When I bought my Thule Hitch Mount I bought the Thule lock. The guy at the LBS said he never sells them and didn't know anyone who locked up their rack. He has a lot more faith in his fellow man than I do.


----------



## g34343greg (Dec 16, 2010)

coool... but they do make them. i have one, got it at home depot for like $15. the one i have is 1/2" but has a sleeve to make it 5/8"
i can't find the exact one, but here's a pricier one
http://www.homedepot.com/Tools-Hard...splay?langId=-1&storeId=10051&catalogId=10053


----------



## 06CVPI (Oct 22, 2010)

Actually that wont work with the rack I have since there's a nut welded on the inside of the receptacle to lock the thing to prevent it from wobbling inside the receiver. I can push it in more and use the above lock you mentioned but it will shake and wobble during transportation. Good looking out though.


----------



## g34343greg (Dec 16, 2010)

06CVPI said:


> Actually that wont work with the rack I have since there's a nut welded on the inside of the receptacle to lock the thing to prevent it from wobbling inside the receiver. I can push it in more and use the above lock you mentioned but it will shake and wobble during transportation. Good looking out though.


mine wobbles all over the place :-/
i have to use a reducer sleeve in my receiver and it wiggles bad

EDIT: just noticed you have to use the same reducer as me, i might be stealing your idea now, haha


----------



## roxnroots (Aug 12, 2010)

lumber825 said:


> When I bought my Thule Hitch Mount I bought the Thule lock. The guy at the LBS said he never sells them and didn't know anyone who locked up their rack. He has a lot more faith in his fellow man than I do.

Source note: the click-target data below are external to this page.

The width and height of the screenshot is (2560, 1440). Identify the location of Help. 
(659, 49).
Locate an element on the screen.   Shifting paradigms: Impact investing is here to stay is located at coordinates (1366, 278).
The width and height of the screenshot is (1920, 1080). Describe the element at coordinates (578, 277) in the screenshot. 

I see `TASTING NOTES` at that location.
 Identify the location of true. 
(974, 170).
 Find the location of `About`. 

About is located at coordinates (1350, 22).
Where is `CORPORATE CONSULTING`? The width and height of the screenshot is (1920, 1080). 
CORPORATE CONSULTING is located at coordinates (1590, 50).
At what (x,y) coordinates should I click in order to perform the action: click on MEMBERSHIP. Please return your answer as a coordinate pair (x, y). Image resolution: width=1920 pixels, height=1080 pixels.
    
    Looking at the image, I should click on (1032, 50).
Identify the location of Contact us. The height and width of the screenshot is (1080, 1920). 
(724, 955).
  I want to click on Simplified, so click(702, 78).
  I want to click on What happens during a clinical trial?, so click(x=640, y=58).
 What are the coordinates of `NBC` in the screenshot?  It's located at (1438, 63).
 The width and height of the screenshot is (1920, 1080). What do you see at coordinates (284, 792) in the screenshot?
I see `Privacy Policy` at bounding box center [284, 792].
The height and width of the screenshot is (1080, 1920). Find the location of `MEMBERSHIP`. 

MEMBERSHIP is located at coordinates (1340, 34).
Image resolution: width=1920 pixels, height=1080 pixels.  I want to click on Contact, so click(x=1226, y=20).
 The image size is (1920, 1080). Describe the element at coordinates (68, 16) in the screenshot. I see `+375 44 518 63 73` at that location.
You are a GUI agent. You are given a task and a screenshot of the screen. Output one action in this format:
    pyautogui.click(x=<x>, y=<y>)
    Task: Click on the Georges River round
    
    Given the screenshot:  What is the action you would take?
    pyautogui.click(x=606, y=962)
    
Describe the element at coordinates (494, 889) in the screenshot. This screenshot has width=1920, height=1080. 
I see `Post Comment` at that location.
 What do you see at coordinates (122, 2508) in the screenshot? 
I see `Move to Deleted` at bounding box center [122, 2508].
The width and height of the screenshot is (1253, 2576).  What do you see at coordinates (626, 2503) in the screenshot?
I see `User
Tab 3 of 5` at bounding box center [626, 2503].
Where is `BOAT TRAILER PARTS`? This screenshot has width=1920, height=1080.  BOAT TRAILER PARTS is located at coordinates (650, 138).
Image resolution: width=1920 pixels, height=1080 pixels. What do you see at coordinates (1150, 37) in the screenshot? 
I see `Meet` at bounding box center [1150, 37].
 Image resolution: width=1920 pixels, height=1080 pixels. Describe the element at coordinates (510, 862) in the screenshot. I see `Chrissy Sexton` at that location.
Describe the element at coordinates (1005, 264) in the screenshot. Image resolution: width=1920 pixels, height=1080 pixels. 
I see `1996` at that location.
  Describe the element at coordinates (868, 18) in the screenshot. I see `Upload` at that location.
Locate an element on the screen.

Wow, wherever you live sounds a lot more trustworthy then where I do. I have the Thule hitch mount as well and my LBS automatically assumed I'd be interested in the lock too (which I was and which they had). Then again, I also run three different locks through my rig in addition to the rack's own lock on the swinging arm to discourage the scum as much as possible for the brief amounts of time the ride spends on there.


----------



## stumpbumper (Dec 3, 2010)

The 3/8" bolt that came with my receiver hitch-style rack has a cross-hole in the end large enough to accept a small combination padlock and that's what I use because I take the rack on an off my SUV quite often. I am sure it could be easily defeated by a determined thief wielding a pair of cable cutters but like someone already said, it is enough to keep honest people honest. I seldom leave my bike on the rack unattended but if I need to park just long enough to run inside a convenience market for a couple of minutes I thread a long cable lock through the frame and both wheels and then through an opening in the hitch. If I will be away from the bike for more than a very short time I remove it from the rack and stow it inside my Suburban.


----------